__DATASET RECORDS__.
○ ○ ○ ○

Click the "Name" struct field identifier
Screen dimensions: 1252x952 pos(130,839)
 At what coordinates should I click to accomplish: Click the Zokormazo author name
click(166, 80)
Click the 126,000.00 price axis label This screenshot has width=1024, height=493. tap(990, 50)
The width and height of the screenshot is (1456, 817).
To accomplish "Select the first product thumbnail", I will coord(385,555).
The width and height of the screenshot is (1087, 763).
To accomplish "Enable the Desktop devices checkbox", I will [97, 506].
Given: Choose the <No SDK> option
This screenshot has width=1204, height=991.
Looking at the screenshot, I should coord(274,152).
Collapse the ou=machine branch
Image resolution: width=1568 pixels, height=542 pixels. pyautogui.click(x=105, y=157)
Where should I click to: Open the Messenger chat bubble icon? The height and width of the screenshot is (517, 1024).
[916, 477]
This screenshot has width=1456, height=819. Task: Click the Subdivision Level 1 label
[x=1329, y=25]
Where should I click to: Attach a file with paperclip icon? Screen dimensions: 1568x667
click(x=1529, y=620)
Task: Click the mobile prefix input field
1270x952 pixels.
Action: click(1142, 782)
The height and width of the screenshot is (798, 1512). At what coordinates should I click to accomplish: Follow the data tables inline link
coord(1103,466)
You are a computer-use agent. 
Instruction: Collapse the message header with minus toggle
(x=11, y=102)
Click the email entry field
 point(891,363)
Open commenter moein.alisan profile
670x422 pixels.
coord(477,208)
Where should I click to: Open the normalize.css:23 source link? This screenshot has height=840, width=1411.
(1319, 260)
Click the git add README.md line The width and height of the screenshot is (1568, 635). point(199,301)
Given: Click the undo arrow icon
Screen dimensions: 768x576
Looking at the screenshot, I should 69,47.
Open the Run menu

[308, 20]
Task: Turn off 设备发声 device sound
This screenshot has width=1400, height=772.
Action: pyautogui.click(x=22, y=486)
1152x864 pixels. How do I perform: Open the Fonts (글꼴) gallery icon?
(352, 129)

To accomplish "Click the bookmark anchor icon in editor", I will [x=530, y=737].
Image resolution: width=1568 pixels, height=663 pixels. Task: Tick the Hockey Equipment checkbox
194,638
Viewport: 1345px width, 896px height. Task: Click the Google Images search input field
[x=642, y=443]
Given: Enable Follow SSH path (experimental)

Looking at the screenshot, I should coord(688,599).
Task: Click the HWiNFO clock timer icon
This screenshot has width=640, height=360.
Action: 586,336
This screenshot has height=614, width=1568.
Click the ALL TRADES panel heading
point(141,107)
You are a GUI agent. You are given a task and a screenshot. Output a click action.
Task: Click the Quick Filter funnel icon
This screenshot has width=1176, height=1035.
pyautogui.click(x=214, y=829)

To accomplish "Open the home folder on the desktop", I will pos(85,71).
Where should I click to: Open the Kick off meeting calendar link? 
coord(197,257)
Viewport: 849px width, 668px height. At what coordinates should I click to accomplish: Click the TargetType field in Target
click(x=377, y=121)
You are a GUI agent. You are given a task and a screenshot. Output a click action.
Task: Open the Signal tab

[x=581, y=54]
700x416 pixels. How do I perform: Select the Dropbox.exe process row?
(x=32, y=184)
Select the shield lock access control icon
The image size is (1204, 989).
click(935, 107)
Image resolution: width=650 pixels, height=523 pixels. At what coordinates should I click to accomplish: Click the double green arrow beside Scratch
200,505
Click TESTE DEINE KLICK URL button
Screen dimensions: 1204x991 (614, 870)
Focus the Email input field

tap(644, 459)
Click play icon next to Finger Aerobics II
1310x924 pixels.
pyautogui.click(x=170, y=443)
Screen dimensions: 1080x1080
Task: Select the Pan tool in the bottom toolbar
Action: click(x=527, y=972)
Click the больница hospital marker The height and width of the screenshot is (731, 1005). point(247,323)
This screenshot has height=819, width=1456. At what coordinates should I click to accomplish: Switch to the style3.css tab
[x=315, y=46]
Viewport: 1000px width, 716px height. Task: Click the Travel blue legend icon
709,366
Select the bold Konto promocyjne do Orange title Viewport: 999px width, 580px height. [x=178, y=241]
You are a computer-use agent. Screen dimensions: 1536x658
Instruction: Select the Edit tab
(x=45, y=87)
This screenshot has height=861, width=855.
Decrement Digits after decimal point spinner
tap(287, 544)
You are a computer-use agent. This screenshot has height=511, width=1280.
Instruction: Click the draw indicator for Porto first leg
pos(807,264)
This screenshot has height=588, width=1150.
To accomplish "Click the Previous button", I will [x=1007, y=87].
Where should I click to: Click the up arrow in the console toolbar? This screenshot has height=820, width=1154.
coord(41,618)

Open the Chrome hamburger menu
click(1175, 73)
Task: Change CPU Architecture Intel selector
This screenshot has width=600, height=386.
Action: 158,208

○ ○ ○ ○

__DESCRIPTION OF THE TASK__.
Lay out every line of the records above as a Markdown table with the columns Row and Record line. Number the rows in order and skip blank lines.

__RESULT FOR THIS EXERCISE__.
| Row | Record line |
|---|---|
| 1 | Click the "Name" struct field identifier |
| 2 | Screen dimensions: 1252x952 pos(130,839) |
| 3 |  At what coordinates should I click to accomplish: Click the Zokormazo author name |
| 4 | click(166, 80) |
| 5 | Click the 126,000.00 price axis label This screenshot has width=1024, height=493. tap(990, 50) |
| 6 | The width and height of the screenshot is (1456, 817). |
| 7 | To accomplish "Select the first product thumbnail", I will coord(385,555). |
| 8 | The width and height of the screenshot is (1087, 763). |
| 9 | To accomplish "Enable the Desktop devices checkbox", I will [97, 506]. |
| 10 | Given: Choose the <No SDK> option |
| 11 | This screenshot has width=1204, height=991. |
| 12 | Looking at the screenshot, I should coord(274,152). |
| 13 | Collapse the ou=machine branch |
| 14 | Image resolution: width=1568 pixels, height=542 pixels. pyautogui.click(x=105, y=157) |
| 15 | Where should I click to: Open the Messenger chat bubble icon? The height and width of the screenshot is (517, 1024). |
| 16 | [916, 477] |
| 17 | This screenshot has width=1456, height=819. Task: Click the Subdivision Level 1 label |
| 18 | [x=1329, y=25] |
| 19 | Where should I click to: Attach a file with paperclip icon? Screen dimensions: 1568x667 |
| 20 | click(x=1529, y=620) |
| 21 | Task: Click the mobile prefix input field |
| 22 | 1270x952 pixels. |
| 23 | Action: click(1142, 782) |
| 24 | The height and width of the screenshot is (798, 1512). At what coordinates should I click to accomplish: Follow the data tables inline link |
| 25 | coord(1103,466) |
| 26 | You are a computer-use agent.  |
| 27 | Instruction: Collapse the message header with minus toggle |
| 28 | (x=11, y=102) |
| 29 | Click the email entry field |
| 30 |  point(891,363) |
| 31 | Open commenter moein.alisan profile |
| 32 | 670x422 pixels. |
| 33 | coord(477,208) |
| 34 | Where should I click to: Open the normalize.css:23 source link? This screenshot has height=840, width=1411. |
| 35 | (1319, 260) |
| 36 | Click the git add README.md line The width and height of the screenshot is (1568, 635). point(199,301) |
| 37 | Given: Click the undo arrow icon |
| 38 | Screen dimensions: 768x576 |
| 39 | Looking at the screenshot, I should 69,47. |
| 40 | Open the Run menu |
| 41 | [308, 20] |
| 42 | Task: Turn off 设备发声 device sound |
| 43 | This screenshot has width=1400, height=772. |
| 44 | Action: pyautogui.click(x=22, y=486) |
| 45 | 1152x864 pixels. How do I perform: Open the Fonts (글꼴) gallery icon? |
| 46 | (352, 129) |
| 47 | To accomplish "Click the bookmark anchor icon in editor", I will [x=530, y=737]. |
| 48 | Image resolution: width=1568 pixels, height=663 pixels. Task: Tick the Hockey Equipment checkbox |
| 49 | 194,638 |
| 50 | Viewport: 1345px width, 896px height. Task: Click the Google Images search input field |
| 51 | [x=642, y=443] |
| 52 | Given: Enable Follow SSH path (experimental) |
| 53 | Looking at the screenshot, I should coord(688,599). |
| 54 | Task: Click the HWiNFO clock timer icon |
| 55 | This screenshot has width=640, height=360. |
| 56 | Action: 586,336 |
| 57 | This screenshot has height=614, width=1568. |
| 58 | Click the ALL TRADES panel heading |
| 59 | point(141,107) |
| 60 | You are a GUI agent. You are given a task and a screenshot. Output a click action. |
| 61 | Task: Click the Quick Filter funnel icon |
| 62 | This screenshot has width=1176, height=1035. |
| 63 | pyautogui.click(x=214, y=829) |
| 64 | To accomplish "Open the home folder on the desktop", I will pos(85,71). |
| 65 | Where should I click to: Open the Kick off meeting calendar link?  |
| 66 | coord(197,257) |
| 67 | Viewport: 849px width, 668px height. At what coordinates should I click to accomplish: Click the TargetType field in Target |
| 68 | click(x=377, y=121) |
| 69 | You are a GUI agent. You are given a task and a screenshot. Output a click action. |
| 70 | Task: Open the Signal tab |
| 71 | [x=581, y=54] |
| 72 | 700x416 pixels. How do I perform: Select the Dropbox.exe process row? |
| 73 | (x=32, y=184) |
| 74 | Select the shield lock access control icon |
| 75 | The image size is (1204, 989). |
| 76 | click(935, 107) |
| 77 | Image resolution: width=650 pixels, height=523 pixels. At what coordinates should I click to accomplish: Click the double green arrow beside Scratch |
| 78 | 200,505 |
| 79 | Click TESTE DEINE KLICK URL button |
| 80 | Screen dimensions: 1204x991 (614, 870) |
| 81 | Focus the Email input field |
| 82 | tap(644, 459) |
| 83 | Click play icon next to Finger Aerobics II |
| 84 | 1310x924 pixels. |
| 85 | pyautogui.click(x=170, y=443) |
| 86 | Screen dimensions: 1080x1080 |
| 87 | Task: Select the Pan tool in the bottom toolbar |
| 88 | Action: click(x=527, y=972) |
| 89 | Click the больница hospital marker The height and width of the screenshot is (731, 1005). point(247,323) |
| 90 | This screenshot has height=819, width=1456. At what coordinates should I click to accomplish: Switch to the style3.css tab |
| 91 | [x=315, y=46] |
| 92 | Viewport: 1000px width, 716px height. Task: Click the Travel blue legend icon |
| 93 | 709,366 |
| 94 | Select the bold Konto promocyjne do Orange title Viewport: 999px width, 580px height. [x=178, y=241] |
| 95 | You are a computer-use agent. Screen dimensions: 1536x658 |
| 96 | Instruction: Select the Edit tab |
| 97 | (x=45, y=87) |
| 98 | This screenshot has height=861, width=855. |
| 99 | Decrement Digits after decimal point spinner |
| 100 | tap(287, 544) |
| 101 | You are a computer-use agent. This screenshot has height=511, width=1280. |
| 102 | Instruction: Click the draw indicator for Porto first leg |
| 103 | pos(807,264) |
| 104 | This screenshot has height=588, width=1150. |
| 105 | To accomplish "Click the Previous button", I will [x=1007, y=87]. |
| 106 | Where should I click to: Click the up arrow in the console toolbar? This screenshot has height=820, width=1154. |
| 107 | coord(41,618) |
| 108 | Open the Chrome hamburger menu |
| 109 | click(1175, 73) |
| 110 | Task: Change CPU Architecture Intel selector |
| 111 | This screenshot has width=600, height=386. |
| 112 | Action: 158,208 |